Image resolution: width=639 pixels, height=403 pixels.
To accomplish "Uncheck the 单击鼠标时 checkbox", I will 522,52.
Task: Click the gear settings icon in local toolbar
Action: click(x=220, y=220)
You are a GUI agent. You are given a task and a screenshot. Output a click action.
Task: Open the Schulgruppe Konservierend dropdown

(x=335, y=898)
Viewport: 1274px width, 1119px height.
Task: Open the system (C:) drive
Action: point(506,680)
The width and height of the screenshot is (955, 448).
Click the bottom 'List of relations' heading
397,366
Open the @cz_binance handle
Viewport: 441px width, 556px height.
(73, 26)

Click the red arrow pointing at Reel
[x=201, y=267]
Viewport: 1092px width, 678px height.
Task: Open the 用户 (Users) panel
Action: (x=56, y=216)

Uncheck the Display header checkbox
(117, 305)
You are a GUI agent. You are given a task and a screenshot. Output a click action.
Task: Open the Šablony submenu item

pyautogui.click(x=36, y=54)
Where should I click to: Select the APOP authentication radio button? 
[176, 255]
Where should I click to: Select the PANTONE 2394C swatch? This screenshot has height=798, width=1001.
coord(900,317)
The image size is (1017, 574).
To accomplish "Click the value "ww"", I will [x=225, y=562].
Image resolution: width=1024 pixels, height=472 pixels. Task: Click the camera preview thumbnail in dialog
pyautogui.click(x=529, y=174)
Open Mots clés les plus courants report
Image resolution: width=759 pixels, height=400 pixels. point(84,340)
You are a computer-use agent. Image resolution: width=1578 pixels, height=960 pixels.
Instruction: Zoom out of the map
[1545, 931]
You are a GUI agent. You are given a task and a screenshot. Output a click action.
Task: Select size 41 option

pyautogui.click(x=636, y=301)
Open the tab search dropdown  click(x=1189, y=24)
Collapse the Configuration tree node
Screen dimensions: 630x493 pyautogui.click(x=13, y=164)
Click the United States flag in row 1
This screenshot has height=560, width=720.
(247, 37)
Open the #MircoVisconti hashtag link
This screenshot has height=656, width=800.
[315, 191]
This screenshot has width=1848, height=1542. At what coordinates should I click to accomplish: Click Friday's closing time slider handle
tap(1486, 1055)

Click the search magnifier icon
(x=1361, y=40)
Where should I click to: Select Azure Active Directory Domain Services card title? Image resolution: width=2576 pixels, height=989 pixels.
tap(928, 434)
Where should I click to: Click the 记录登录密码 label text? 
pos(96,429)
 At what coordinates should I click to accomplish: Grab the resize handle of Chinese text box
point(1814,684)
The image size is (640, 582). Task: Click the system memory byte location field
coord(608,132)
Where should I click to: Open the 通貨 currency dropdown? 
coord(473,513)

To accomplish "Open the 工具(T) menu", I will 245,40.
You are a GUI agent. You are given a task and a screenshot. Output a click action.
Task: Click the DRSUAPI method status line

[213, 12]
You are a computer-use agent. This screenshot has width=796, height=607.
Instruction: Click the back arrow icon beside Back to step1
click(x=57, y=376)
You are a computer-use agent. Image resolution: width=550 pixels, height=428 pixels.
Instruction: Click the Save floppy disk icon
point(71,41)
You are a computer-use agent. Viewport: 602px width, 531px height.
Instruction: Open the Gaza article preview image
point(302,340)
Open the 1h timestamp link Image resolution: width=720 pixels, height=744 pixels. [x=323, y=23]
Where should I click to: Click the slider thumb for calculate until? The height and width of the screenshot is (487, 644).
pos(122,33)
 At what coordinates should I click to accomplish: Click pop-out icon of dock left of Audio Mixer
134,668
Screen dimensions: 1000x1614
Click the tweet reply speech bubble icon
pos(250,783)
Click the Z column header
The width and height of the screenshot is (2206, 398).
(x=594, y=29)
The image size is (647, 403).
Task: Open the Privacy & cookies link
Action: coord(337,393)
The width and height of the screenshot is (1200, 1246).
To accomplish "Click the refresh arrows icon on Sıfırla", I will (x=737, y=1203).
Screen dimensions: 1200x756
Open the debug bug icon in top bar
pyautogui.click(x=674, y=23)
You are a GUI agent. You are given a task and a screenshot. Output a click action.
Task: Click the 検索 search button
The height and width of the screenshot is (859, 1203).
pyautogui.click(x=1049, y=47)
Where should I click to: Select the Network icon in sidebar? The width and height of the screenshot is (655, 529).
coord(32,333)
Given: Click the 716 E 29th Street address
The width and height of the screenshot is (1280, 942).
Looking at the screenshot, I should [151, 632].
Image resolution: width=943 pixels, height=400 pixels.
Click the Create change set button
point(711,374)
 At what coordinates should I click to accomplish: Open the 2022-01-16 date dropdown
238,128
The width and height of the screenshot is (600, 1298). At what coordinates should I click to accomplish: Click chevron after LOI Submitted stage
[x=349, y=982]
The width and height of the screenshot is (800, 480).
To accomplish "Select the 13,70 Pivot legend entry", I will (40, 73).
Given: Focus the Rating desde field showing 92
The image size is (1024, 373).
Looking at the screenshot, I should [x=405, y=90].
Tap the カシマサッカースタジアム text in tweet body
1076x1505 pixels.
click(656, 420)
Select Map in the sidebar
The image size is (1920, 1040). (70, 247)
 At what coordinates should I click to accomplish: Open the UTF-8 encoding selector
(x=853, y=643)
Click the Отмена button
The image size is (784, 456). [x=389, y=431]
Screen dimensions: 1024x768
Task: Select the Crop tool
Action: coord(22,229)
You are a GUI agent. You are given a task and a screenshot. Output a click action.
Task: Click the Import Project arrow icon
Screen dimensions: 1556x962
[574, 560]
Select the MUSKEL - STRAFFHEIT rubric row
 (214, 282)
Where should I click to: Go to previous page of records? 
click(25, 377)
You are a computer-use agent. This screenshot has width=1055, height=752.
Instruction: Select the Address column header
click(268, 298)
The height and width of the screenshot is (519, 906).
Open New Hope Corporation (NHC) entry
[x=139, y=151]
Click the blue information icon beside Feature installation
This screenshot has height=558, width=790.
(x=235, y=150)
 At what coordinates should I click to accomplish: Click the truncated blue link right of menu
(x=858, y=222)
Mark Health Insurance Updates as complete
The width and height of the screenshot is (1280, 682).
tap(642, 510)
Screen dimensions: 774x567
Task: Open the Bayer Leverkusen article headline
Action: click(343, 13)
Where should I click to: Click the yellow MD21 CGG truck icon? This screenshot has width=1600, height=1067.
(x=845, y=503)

* * * * *

• **WHAT IS BEING ASKED**
The line containing "Where should I click to: Go" and every line after it, up to and including the last line of the records, should be reproduced exactly, with nothing else.

• **RESULT OF THIS TASK**
Where should I click to: Go to previous page of records? 
click(25, 377)
You are a computer-use agent. This screenshot has width=1055, height=752.
Instruction: Select the Address column header
click(268, 298)
The height and width of the screenshot is (519, 906).
Open New Hope Corporation (NHC) entry
[x=139, y=151]
Click the blue information icon beside Feature installation
This screenshot has height=558, width=790.
(x=235, y=150)
 At what coordinates should I click to accomplish: Click the truncated blue link right of menu
(x=858, y=222)
Mark Health Insurance Updates as complete
The width and height of the screenshot is (1280, 682).
tap(642, 510)
Screen dimensions: 774x567
Task: Open the Bayer Leverkusen article headline
Action: click(343, 13)
Where should I click to: Click the yellow MD21 CGG truck icon? This screenshot has width=1600, height=1067.
(x=845, y=503)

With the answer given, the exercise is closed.